• [REQUIRED WORK] Write out the lines of the material below exactly, beginning at the line with "You are a GUI" and stopping after the line with "This screenshot has height=341, width=926.", and leave out the pictures.

• [PROVIDED RECORDS]
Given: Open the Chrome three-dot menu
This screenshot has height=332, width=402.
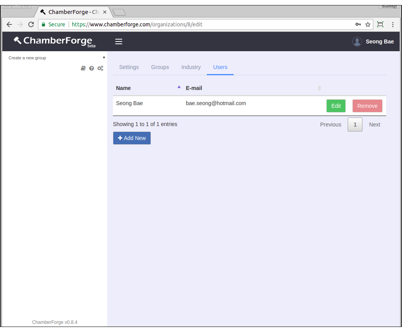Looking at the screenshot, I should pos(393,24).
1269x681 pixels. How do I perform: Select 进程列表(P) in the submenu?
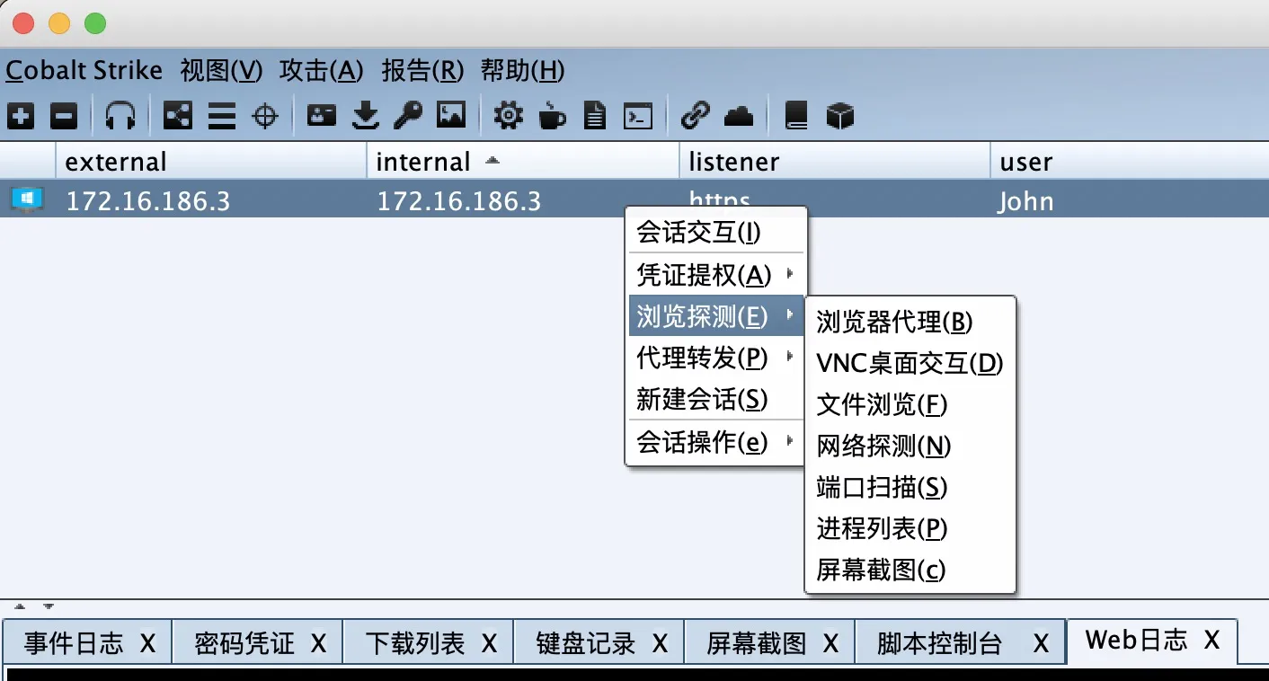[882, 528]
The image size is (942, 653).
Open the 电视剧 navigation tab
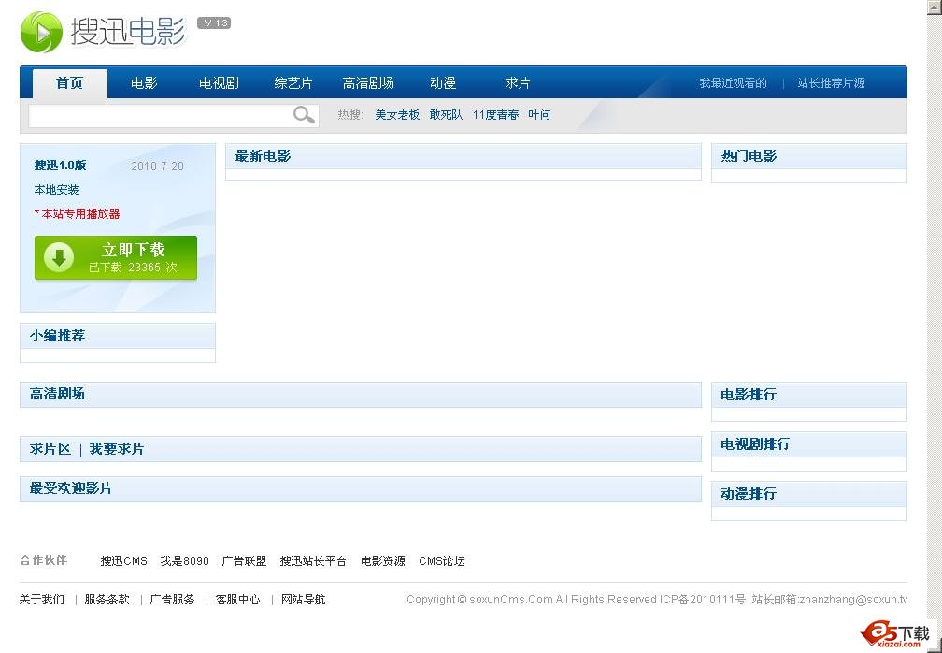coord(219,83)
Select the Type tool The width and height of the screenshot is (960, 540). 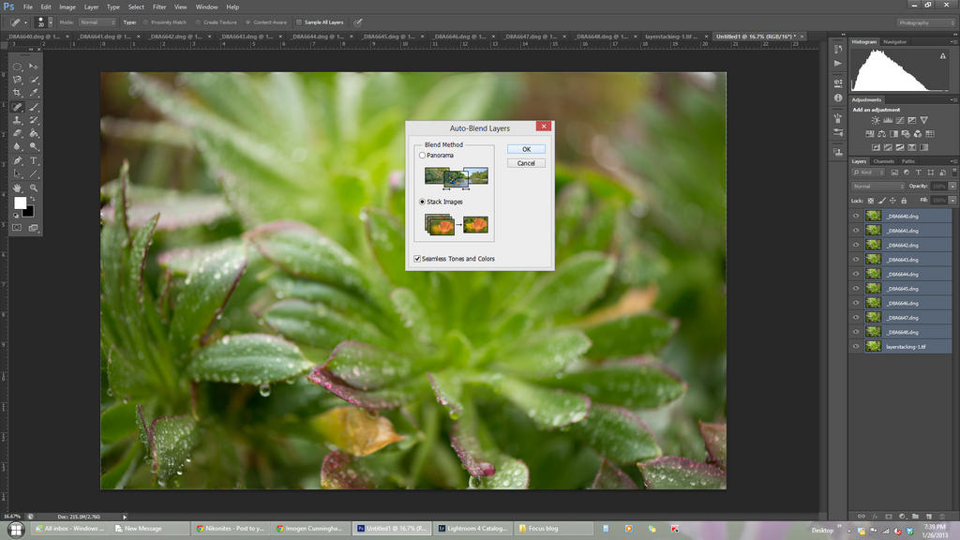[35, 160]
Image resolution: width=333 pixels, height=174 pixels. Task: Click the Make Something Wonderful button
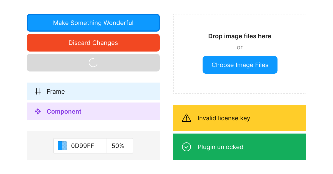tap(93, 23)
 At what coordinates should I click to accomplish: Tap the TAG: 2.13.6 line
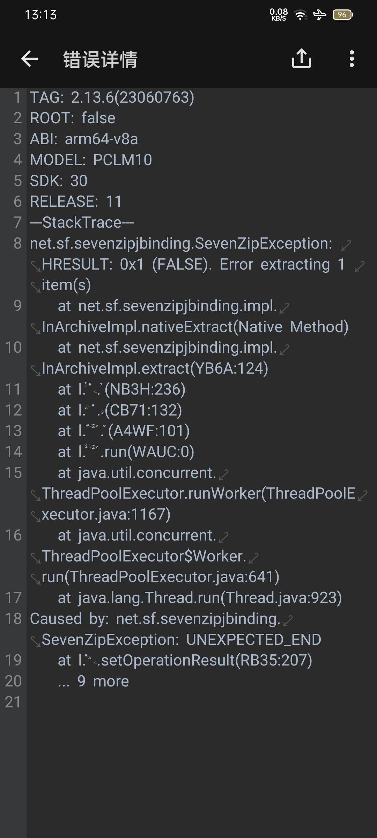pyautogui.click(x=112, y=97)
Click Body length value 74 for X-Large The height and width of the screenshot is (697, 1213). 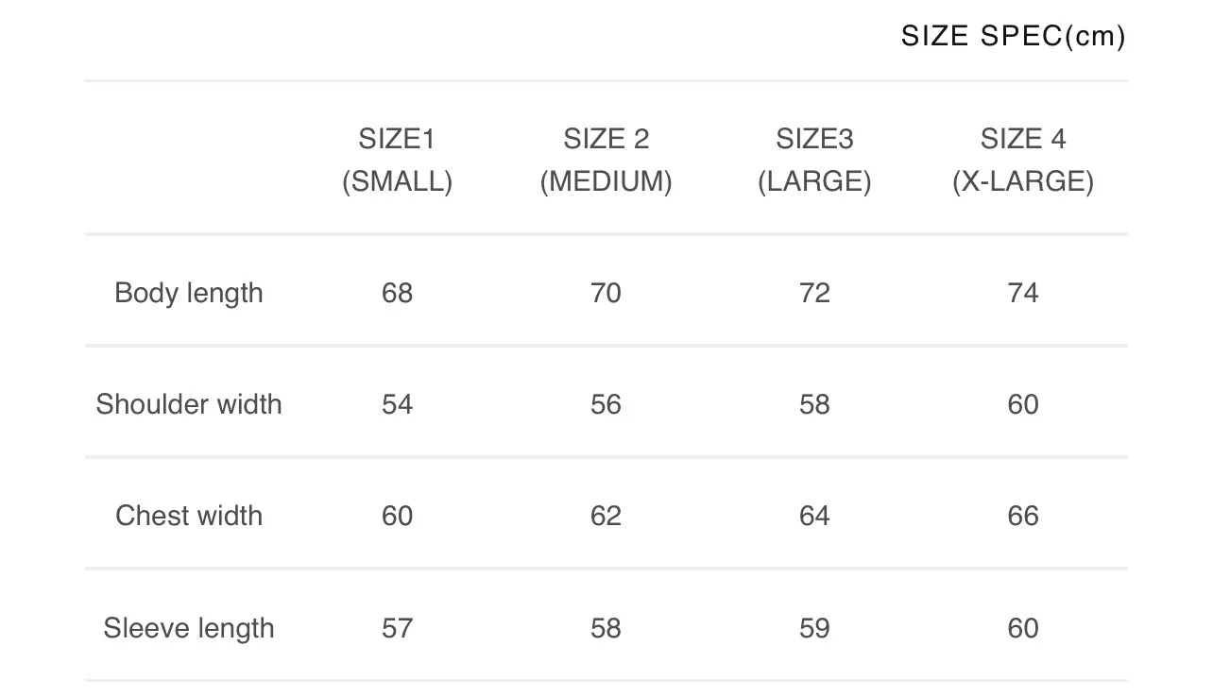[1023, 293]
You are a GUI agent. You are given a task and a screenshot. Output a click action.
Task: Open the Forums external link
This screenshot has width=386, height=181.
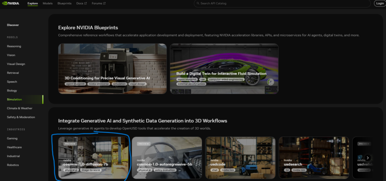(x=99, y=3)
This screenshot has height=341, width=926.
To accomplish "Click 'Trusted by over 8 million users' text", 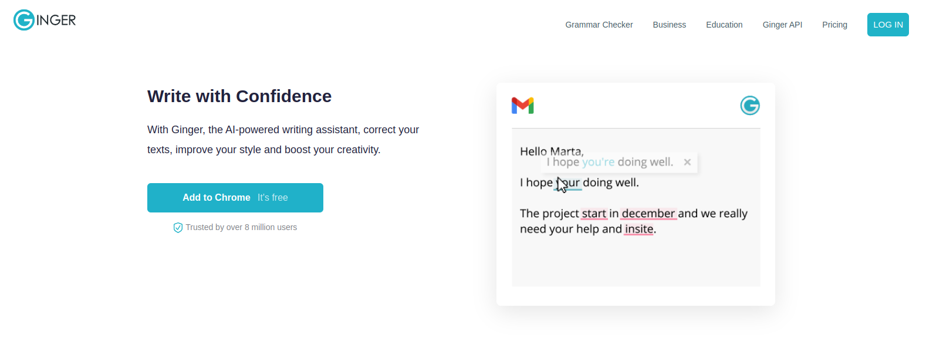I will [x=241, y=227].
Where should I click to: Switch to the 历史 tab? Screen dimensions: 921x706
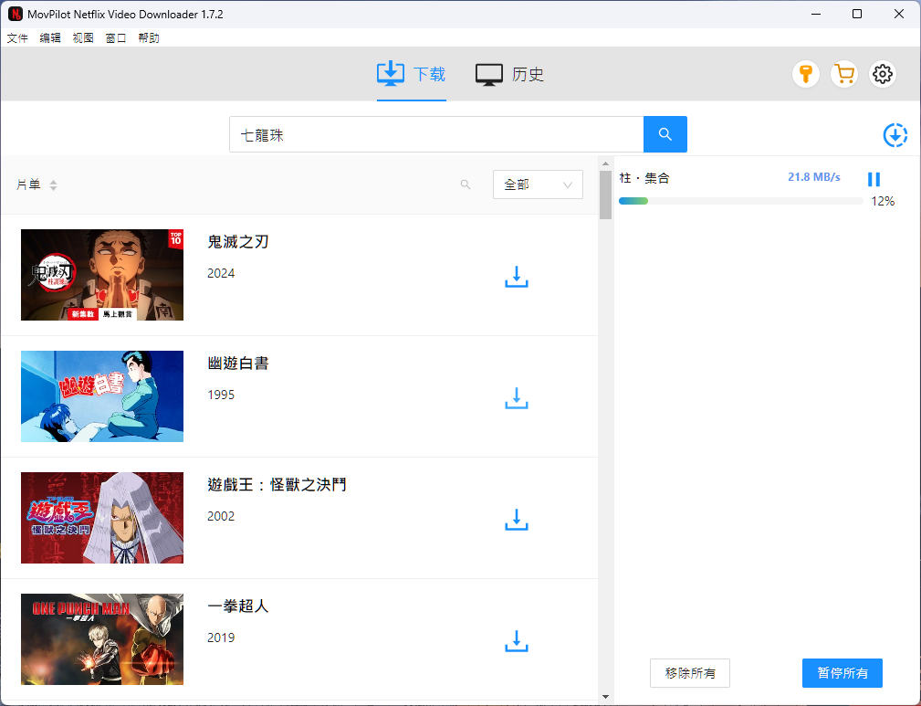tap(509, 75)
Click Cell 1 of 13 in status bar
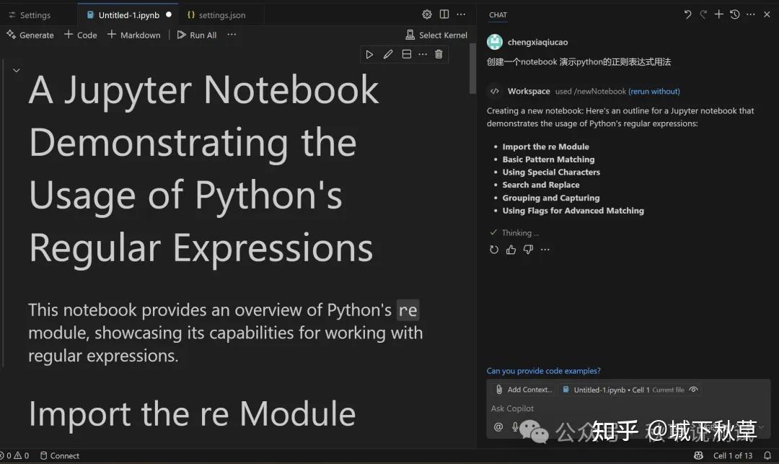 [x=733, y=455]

• [TASK SOLUTION]
You are a GUI agent. You are given a task and a screenshot. Output a click action.
Task: Open the Forums external link
This screenshot has width=386, height=181.
(x=99, y=3)
This screenshot has height=341, width=926.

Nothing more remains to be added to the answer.